> _WHAT IS REQUIRED_:
Write out the listing exactly, dropping any picture it contains.

> _RECORDS PROVIDED_:
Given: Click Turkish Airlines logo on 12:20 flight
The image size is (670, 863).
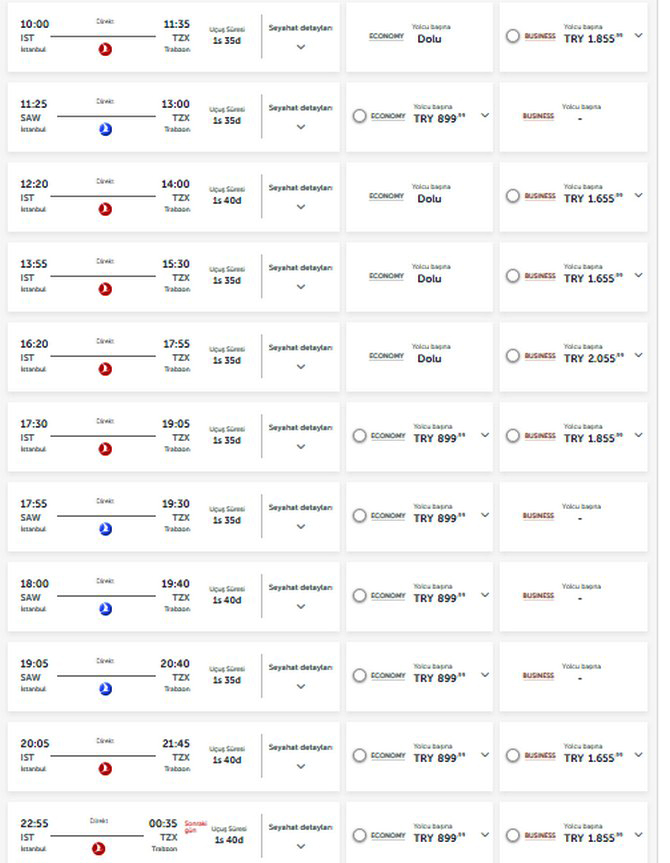Looking at the screenshot, I should (106, 209).
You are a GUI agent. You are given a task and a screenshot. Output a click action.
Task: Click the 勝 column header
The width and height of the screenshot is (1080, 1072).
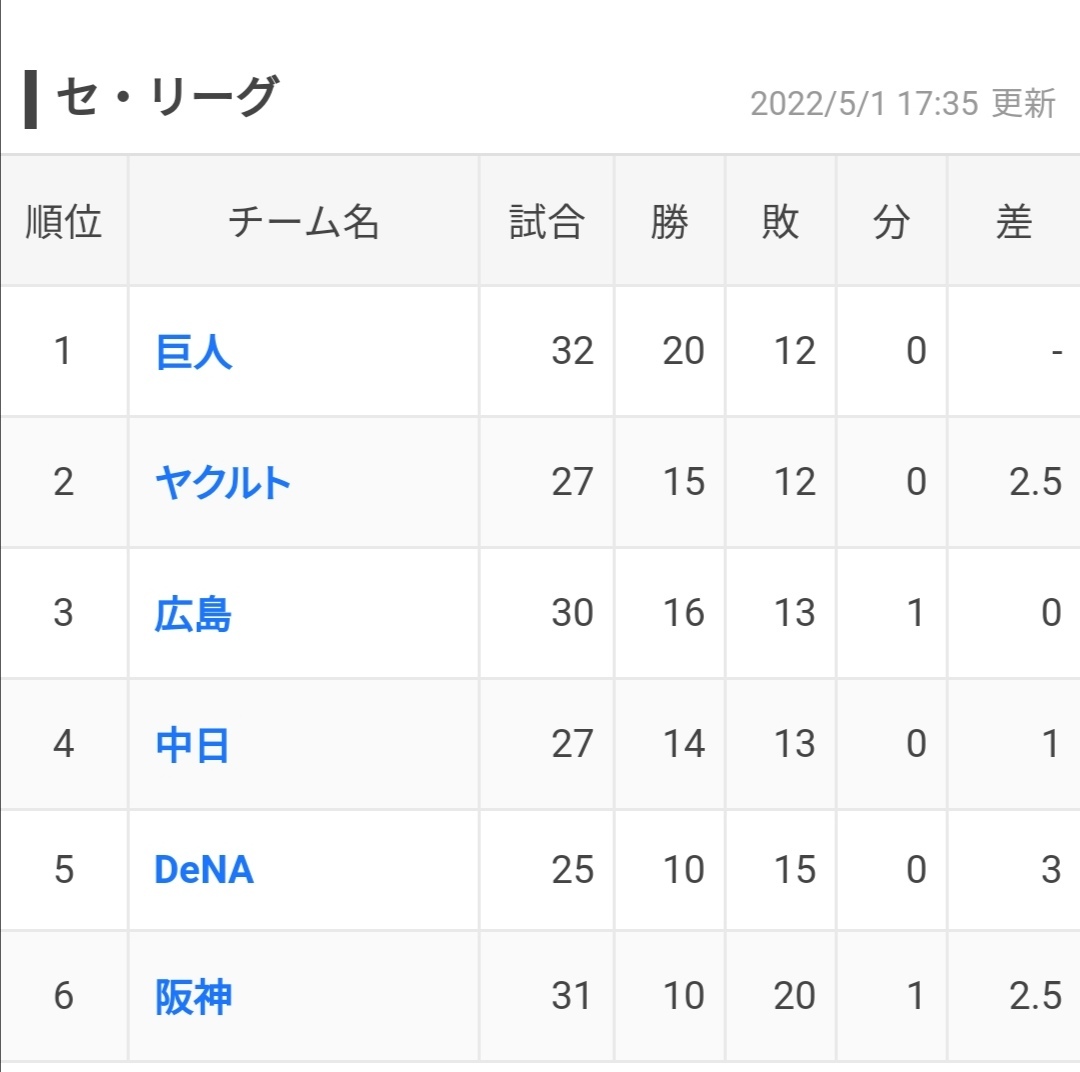click(x=669, y=221)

> _WRITTEN SOLUTION_:
Given: Click Turkish Airlines logo on 12:20 flight
The image size is (670, 863).
Looking at the screenshot, I should (106, 209).
You are a GUI agent. You are given a task and a screenshot. Output a click action.
Task: Click the 勝 column header
The width and height of the screenshot is (1080, 1072).
click(x=669, y=221)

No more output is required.